Each record that follows should be repeated exactly, minus any images.

'''

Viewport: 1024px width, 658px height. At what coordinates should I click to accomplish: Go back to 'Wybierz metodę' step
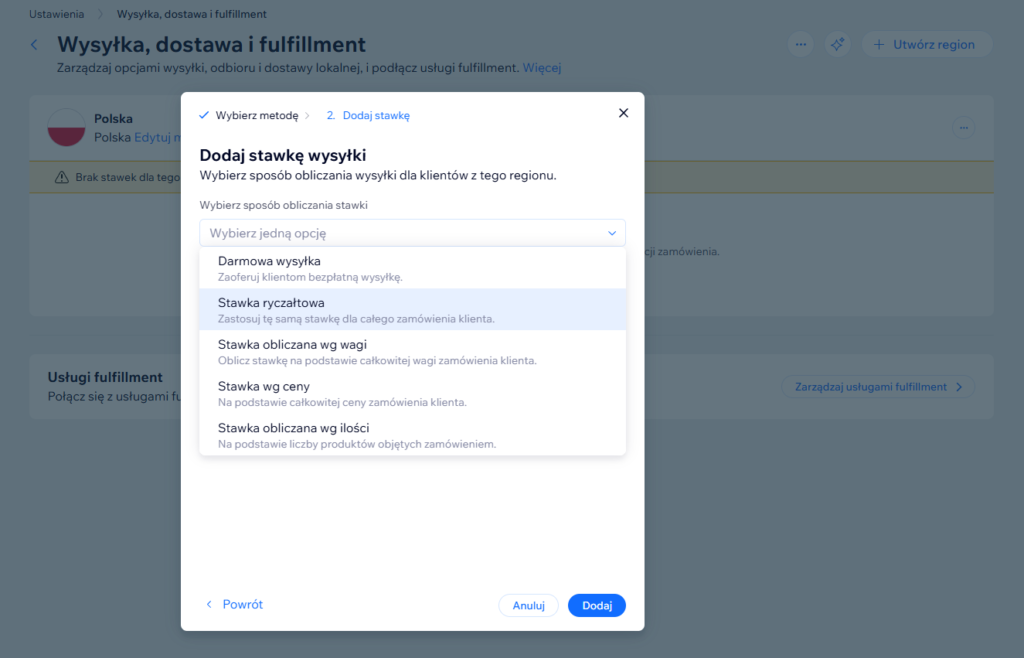(x=256, y=115)
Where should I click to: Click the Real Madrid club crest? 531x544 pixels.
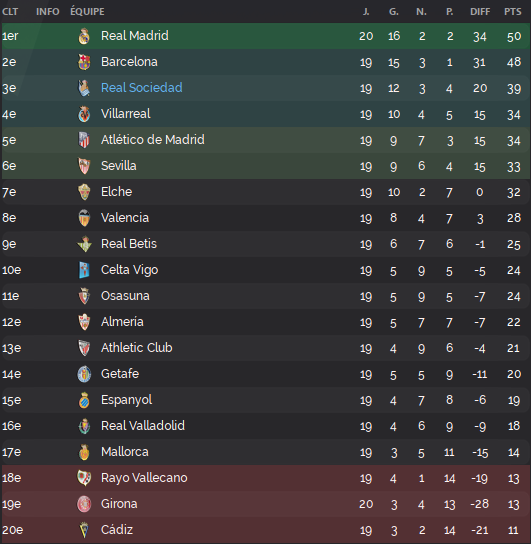pyautogui.click(x=84, y=36)
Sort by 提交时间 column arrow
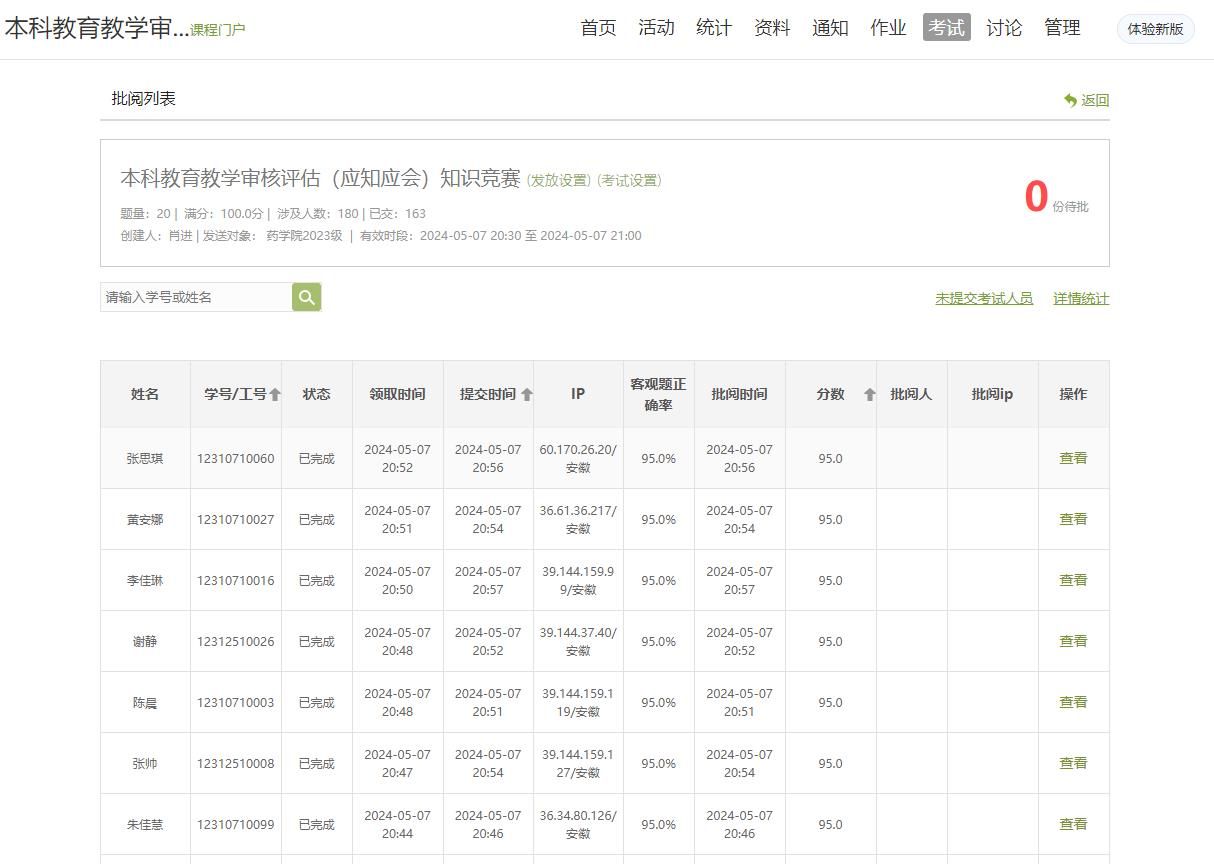 coord(527,395)
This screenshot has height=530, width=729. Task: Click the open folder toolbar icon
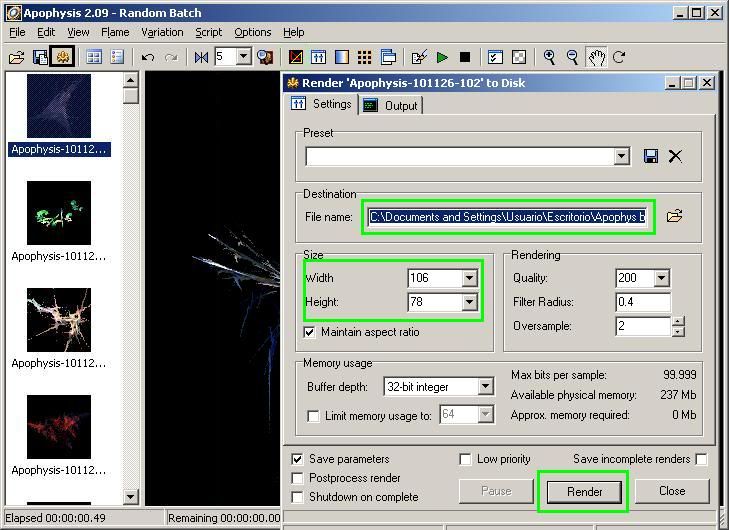17,57
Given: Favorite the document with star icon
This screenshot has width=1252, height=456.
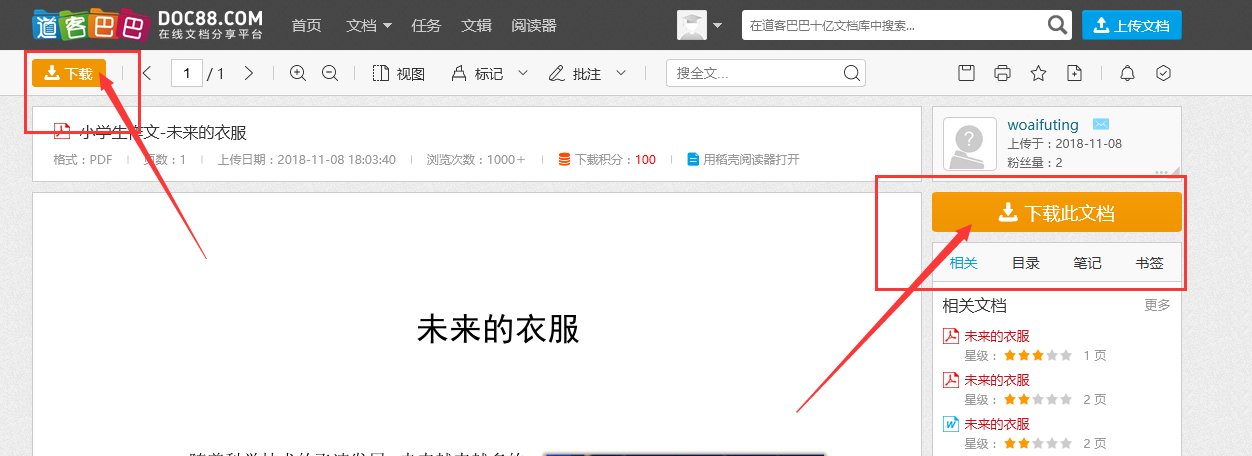Looking at the screenshot, I should 1038,73.
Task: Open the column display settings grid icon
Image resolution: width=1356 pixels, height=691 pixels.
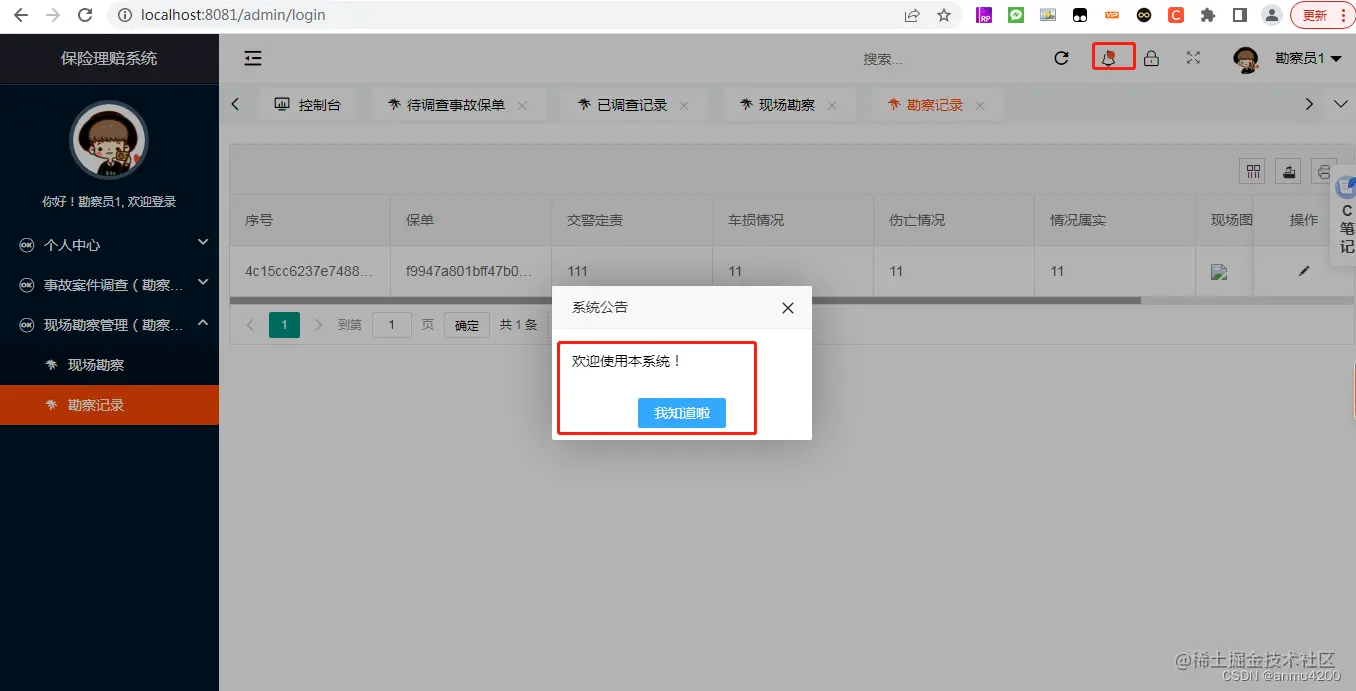Action: (x=1252, y=170)
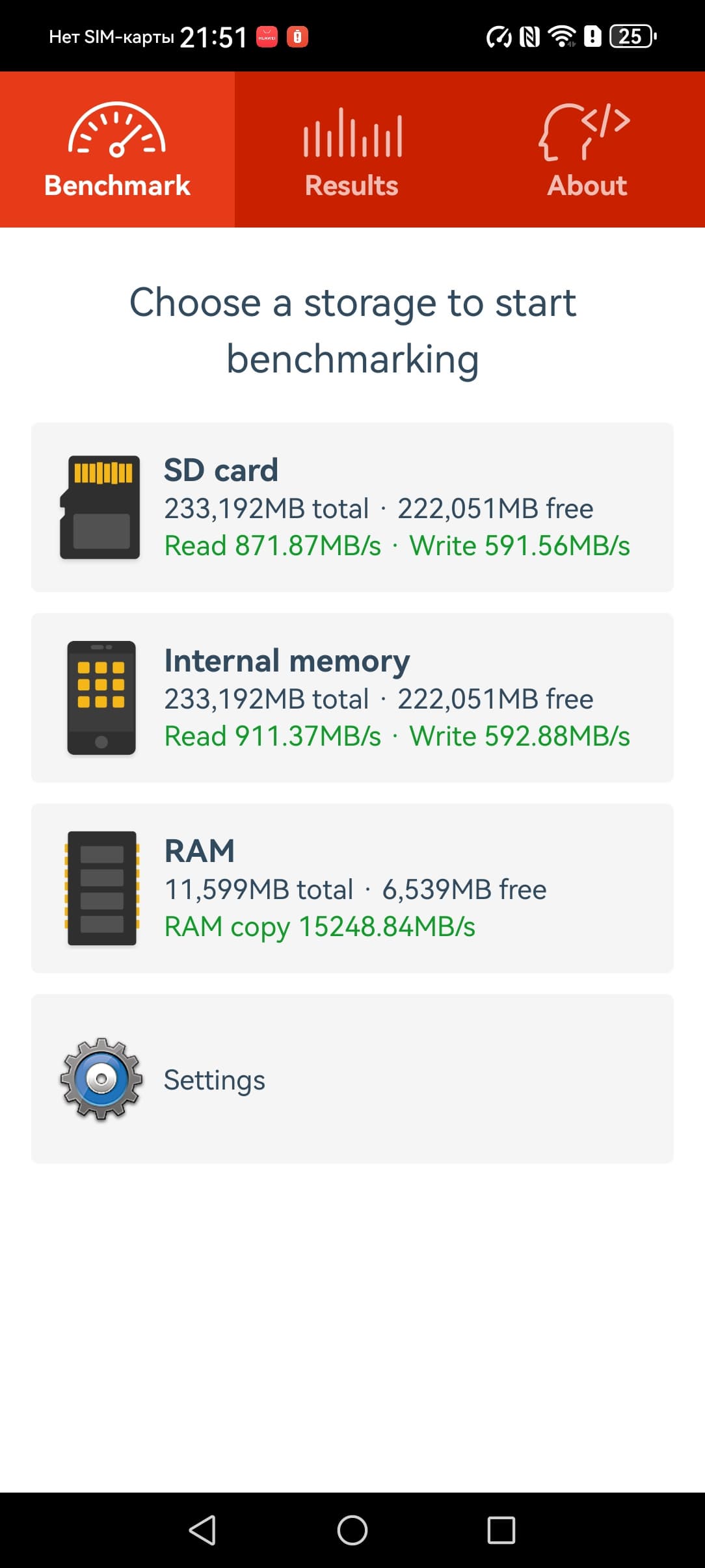Select the Benchmark tab label
The width and height of the screenshot is (705, 1568).
tap(117, 186)
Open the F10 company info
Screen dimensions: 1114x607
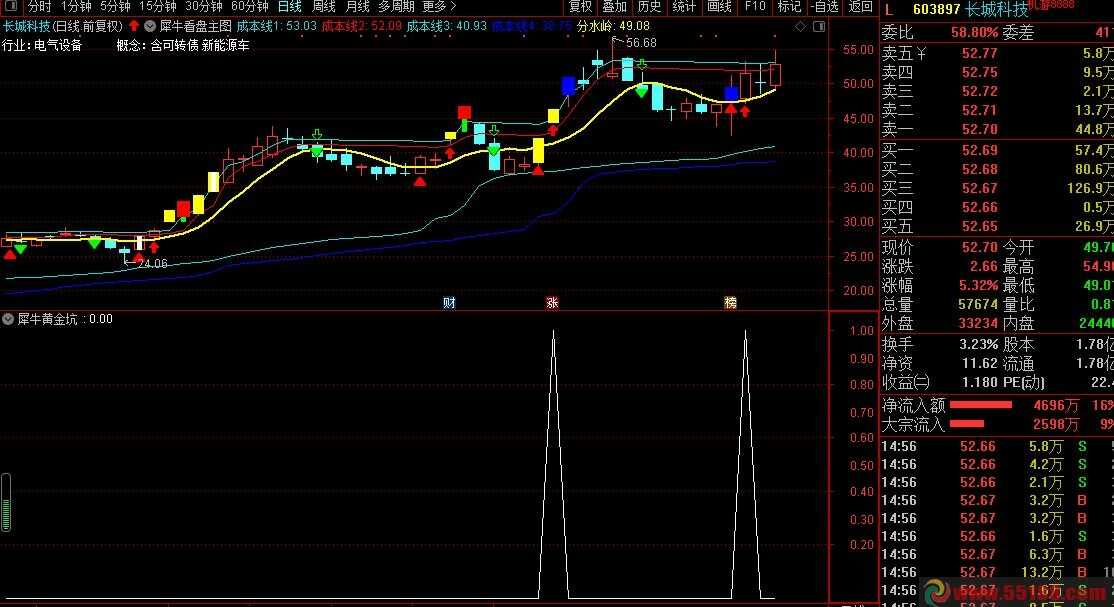click(x=755, y=6)
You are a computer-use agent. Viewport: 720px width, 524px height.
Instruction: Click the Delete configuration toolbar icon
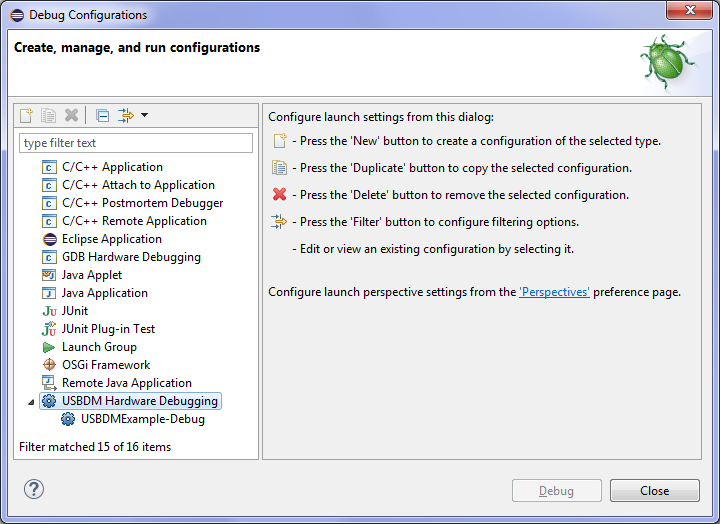[71, 116]
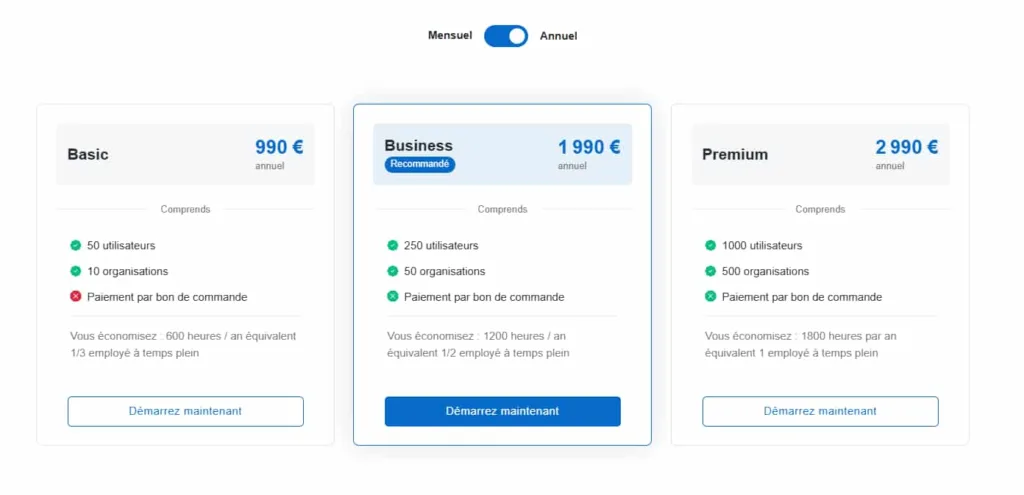Click Démarrez maintenant in Business plan

502,411
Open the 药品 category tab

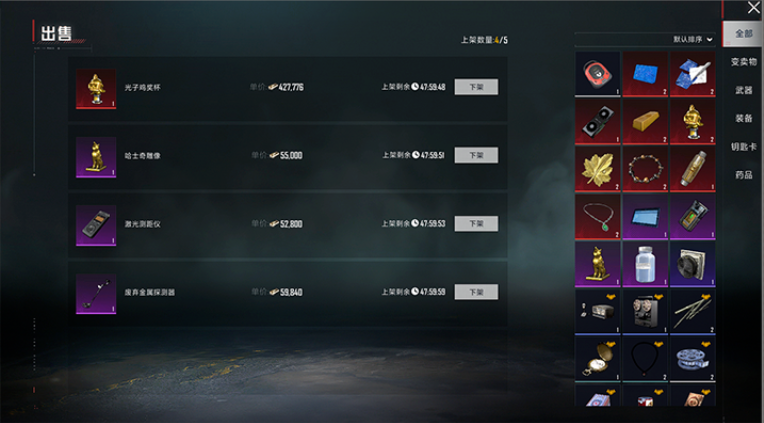coord(744,175)
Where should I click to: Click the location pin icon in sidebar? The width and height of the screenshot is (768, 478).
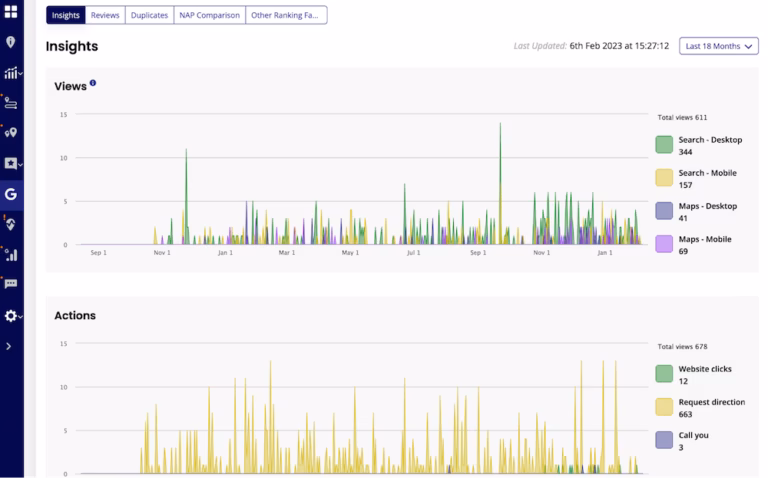coord(11,42)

'''

Solution —
Viewport: 1024px width, 658px height. At what coordinates should I click to accomplish: Go back to 'Wybierz metodę' step
(x=256, y=115)
Where should I click to: Click the Real Madrid club crest? 531x544 pixels.
pyautogui.click(x=84, y=36)
Sort by 提交时间 column arrow
 coord(527,395)
This screenshot has height=530, width=729. Task: Click the open folder toolbar icon
17,57
Given: Favorite the document with star icon
This screenshot has width=1252, height=456.
Looking at the screenshot, I should 1038,73.
Task: Open the column display settings grid icon
Image resolution: width=1356 pixels, height=691 pixels.
Action: (x=1252, y=170)
Select the Benchmark tab label
The width and height of the screenshot is (705, 1568).
tap(117, 186)
Open the F10 company info
Screen dimensions: 1114x607
click(x=755, y=6)
You are a computer-use agent. Viewport: 720px width, 524px height.
Instruction: Click the Delete configuration toolbar icon
[71, 116]
Click Démarrez maintenant in Business plan

502,411
Open the 药品 category tab

coord(744,175)
Where should I click to: Click the location pin icon in sidebar? The width and height of the screenshot is (768, 478).
coord(11,42)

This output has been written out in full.